As with anything else in life, you get what you put in. Eating right can some times be hard, especially since there are so many temptations being marketed out there. I find that it can be hard also because most “healthy options” are costly. Yet, this is an essential part of the weight loss journey.
Exercise is the second part that is essential for the weight loss journey, and is just as important as eating right. The harder the workout, the better the progress for shape and strength. This is something I struggle with because I find it hard to push through at times. I want that brief second of rest so that I can power through the rest of my sets. It’s usually right as I’m getting to my fourth round of my circuit training. Every time I do push, I feel like I want to die after my workout, which is a good sign.
Then it comes the really hard push, that will give me the momentous gains. That’s my brands. Working on one brand is a full-time job as it is, but I’m taking it even farther by having three brands that I work on. This is where I feel most of my success comes from, it gives me the focus that I need to carry out all my plans.
I have filled my life with all these positive things that keep me going in the right direction. I’ve had times where I was lost and I wasn’t sure where I needed to go, or where I wanted to go. With depression, there is many times that I would doubt myself. I would feel unworthy, I would feel like a failure. I felt that the world would be a better place without me.
With this mental level, I felt that my family would carry-on and eventually find better life if I no longer existed. At this time, I also felt that I was the worst person ever and undeserved of love. This is what depression feels like. Yet, if you would ask if I was okay, then I would say yes, because I didn’t want to burden anybody. I felt that I needed to deal with it on my own.
This is why I evolved the CK Project. It started out as a weight loss thing, to hold myself accountable, but after my period in the darkness, I had to make it something more. After watching people be affected by seven suicides, I knew that I needed to do something else. I felt guilty for having those feelings, I felt even more guilty that I wasn’t able to reach out to these people and try to let them know that they weren’t alone in this struggle.
I took my experience, and decided to use my story as an example that there are other ways then suicide, there are better options. At this time, I didn’t consider myself a survivor. All I wanted to do was help someone else. This was at a time that I still didn’t see the “value” in my own life.

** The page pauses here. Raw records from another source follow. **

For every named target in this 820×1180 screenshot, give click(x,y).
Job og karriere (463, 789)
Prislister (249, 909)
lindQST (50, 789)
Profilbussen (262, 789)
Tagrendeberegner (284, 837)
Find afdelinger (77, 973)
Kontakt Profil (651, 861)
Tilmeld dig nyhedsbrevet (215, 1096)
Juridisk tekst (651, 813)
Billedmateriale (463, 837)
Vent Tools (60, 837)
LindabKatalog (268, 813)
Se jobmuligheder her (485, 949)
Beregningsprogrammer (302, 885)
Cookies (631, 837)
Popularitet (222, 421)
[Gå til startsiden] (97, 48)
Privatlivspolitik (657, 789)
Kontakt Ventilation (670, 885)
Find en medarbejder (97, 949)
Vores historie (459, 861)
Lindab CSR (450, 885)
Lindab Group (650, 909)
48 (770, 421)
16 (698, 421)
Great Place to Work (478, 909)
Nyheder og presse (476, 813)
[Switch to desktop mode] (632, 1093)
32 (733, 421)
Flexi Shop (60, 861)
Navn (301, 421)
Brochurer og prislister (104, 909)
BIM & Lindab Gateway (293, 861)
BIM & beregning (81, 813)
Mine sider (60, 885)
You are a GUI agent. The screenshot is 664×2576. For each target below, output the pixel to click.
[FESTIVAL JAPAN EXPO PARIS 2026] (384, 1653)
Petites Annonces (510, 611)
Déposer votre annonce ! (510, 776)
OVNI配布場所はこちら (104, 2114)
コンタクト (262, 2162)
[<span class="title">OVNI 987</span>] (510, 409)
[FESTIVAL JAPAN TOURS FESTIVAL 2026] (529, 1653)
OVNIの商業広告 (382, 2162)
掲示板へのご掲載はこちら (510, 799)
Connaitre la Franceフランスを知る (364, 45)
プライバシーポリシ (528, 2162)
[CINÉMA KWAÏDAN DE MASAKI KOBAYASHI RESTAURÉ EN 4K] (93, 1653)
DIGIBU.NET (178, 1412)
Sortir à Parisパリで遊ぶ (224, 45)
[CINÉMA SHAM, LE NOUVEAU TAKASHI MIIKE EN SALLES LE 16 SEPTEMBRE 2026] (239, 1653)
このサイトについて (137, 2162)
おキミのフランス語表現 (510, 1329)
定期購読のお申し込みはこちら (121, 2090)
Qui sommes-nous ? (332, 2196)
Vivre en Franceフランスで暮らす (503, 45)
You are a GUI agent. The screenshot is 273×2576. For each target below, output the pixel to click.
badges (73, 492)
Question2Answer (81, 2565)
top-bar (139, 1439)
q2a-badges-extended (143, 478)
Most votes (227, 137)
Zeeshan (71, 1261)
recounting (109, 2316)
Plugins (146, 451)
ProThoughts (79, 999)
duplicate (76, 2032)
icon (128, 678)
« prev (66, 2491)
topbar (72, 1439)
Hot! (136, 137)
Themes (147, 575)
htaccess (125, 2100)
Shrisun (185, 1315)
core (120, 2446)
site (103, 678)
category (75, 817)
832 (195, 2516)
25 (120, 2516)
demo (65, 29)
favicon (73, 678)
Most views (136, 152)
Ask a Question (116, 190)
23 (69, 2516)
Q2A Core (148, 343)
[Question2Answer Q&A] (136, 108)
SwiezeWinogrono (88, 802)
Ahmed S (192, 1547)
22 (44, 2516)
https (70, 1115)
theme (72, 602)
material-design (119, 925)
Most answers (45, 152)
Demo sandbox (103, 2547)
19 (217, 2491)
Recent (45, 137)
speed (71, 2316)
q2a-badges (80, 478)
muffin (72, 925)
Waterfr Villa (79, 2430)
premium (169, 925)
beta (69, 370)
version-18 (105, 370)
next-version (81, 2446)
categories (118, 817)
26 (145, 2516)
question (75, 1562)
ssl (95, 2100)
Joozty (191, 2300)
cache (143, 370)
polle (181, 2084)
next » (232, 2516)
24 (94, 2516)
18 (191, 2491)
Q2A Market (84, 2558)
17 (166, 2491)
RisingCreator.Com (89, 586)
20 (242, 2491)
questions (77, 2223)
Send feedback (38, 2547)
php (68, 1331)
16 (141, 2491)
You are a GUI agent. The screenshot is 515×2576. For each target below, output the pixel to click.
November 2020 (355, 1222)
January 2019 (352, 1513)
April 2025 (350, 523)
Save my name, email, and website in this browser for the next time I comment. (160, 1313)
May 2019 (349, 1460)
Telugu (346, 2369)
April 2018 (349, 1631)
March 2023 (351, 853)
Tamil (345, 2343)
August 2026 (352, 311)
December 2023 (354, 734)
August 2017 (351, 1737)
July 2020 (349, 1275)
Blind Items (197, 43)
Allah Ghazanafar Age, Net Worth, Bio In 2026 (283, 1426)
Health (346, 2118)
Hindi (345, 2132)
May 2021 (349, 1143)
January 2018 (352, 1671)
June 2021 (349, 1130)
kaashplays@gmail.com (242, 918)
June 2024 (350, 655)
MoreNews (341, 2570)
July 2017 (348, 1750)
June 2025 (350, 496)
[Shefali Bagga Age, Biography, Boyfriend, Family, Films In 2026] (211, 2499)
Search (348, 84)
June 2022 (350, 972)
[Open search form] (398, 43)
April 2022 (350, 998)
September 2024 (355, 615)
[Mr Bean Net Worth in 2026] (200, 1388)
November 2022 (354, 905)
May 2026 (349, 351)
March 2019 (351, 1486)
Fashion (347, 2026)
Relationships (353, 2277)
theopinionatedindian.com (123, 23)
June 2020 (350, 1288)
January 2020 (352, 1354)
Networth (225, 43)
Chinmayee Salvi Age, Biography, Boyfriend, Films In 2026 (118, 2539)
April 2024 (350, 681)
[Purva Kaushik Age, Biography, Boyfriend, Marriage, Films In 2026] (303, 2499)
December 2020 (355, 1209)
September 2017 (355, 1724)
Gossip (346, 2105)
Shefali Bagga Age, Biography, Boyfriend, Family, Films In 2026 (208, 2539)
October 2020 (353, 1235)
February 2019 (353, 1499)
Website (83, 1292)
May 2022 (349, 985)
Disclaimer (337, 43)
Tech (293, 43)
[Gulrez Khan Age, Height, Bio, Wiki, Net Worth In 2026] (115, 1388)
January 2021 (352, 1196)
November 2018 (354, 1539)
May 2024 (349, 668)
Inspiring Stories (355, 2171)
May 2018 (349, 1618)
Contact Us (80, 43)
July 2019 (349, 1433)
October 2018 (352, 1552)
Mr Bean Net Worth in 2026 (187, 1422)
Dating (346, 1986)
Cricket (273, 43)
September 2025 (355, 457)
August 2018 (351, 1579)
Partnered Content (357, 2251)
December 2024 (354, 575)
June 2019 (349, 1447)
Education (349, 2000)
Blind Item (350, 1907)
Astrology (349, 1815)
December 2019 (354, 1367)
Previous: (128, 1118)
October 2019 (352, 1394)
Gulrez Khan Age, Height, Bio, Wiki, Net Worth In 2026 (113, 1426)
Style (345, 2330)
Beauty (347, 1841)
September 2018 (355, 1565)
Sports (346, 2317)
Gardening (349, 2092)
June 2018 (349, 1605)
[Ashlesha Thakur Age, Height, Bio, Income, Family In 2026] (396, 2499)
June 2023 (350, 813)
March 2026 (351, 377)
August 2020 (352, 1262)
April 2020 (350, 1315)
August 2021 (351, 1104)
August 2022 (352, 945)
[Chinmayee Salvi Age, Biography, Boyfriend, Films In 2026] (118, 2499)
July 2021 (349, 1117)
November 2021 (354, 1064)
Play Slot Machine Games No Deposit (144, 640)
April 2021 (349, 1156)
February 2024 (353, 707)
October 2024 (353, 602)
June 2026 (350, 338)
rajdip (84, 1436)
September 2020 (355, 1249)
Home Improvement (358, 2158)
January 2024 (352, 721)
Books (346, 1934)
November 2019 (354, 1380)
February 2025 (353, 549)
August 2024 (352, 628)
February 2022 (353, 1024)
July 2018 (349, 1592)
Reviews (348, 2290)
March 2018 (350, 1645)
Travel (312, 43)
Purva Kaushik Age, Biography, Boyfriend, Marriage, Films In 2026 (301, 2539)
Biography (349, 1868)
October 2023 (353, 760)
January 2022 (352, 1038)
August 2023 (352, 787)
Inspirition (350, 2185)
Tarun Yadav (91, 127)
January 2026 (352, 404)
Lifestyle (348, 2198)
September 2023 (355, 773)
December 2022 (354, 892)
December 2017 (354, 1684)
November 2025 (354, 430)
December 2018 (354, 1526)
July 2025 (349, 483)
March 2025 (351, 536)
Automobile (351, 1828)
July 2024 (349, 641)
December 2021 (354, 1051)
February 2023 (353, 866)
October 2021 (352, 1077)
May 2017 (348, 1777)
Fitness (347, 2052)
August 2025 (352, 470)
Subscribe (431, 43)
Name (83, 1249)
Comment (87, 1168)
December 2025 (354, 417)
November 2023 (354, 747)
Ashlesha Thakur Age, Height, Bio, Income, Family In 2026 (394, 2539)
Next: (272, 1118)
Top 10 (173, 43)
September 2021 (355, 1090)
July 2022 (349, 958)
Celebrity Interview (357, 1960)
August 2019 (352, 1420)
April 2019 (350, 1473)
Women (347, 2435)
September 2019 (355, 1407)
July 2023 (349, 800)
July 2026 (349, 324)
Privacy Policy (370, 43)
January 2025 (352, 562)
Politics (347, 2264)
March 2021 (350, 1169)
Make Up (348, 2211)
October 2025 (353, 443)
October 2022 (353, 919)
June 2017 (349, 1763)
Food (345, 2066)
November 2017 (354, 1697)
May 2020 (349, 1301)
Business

Once I found purpose with going to school, things started to change. I found my direction, and the accomplishments that I was doing started to add value to myself. Investing in myself, was the right choice, and once I got to be a director, I found the thing that was going to keep me going.
By this time, I was getting used to putting in the hard work, but I needed to gain more. See what I did there? So, I was in the last leg of my schooling, and I started to realize that I wanted to change more because I didn’t like the way I was physically feeling. I felt that I wasn’t in the body I was supposed to have, and I was ready to change that too.
So, I started to look into having the gastric sleeve surgery. I had heard that it was the safest option, and I’ve known people who had it done, with no regrets. At that time, I decided that I hadn’t heard anything about the negative side, and one of my best friend’s had also considered the surgery, so I decided that I would blog about it, both the good, and bad. I wasn’t going to hold anything back.
So, using my CK Project platform, I decided that my experience could be used as a tool for others to learn from. I realized that it went full circle from weight loss to mental health, back to weight loss, but I didn’t fully realize the connection between the two.
This is why I keep so busy, because everything I do, outside of work is just another way in attempt to have an outlet. It was a struggle when I felt that I didn’t have that release from the stressful situations, and it just brought me down. I find things that could serve more than one purpose for me.
This blog is the perfect example, as it started out as something for a class, I did a bit of research after and discovered that this was a good place to start out as a blogging site. I decided that this would be a better platform than Facebook to talk about my issues, and it would make it easier to distribute on other social medias. So, where does this serve more than one purpose? Well, I figured that blogging would help me sort out my thoughts, and it has in so many ways. It also helped me as a writer, that was the other thing that I wanted, to be a better writer.
So, I’ve gained a therapeutic way to sort my feelings and experiences while using my struggles and examples to help others, and it has helped me with the written word, and to think as a writer. I’ve gone from writing an average of 412 words per blog, up to over 830 words a blog. My scripts have gotten better and longer as well.
So, my suggestion for everyone is to put in the hard work. The reason is because you’ll benefit and grow in way that would be unexpected. How do you find the motivation? Do the things you love, damn what others might say, unless you’re a serial killer or something, that’s not a good thing. Too many people seem to lose passion from their lives, and passion is a strong guide and motivator. Self-improvement is the best investment any person can have, because it isn’t something that can be taken away.
This is the director, and that’s a wrap.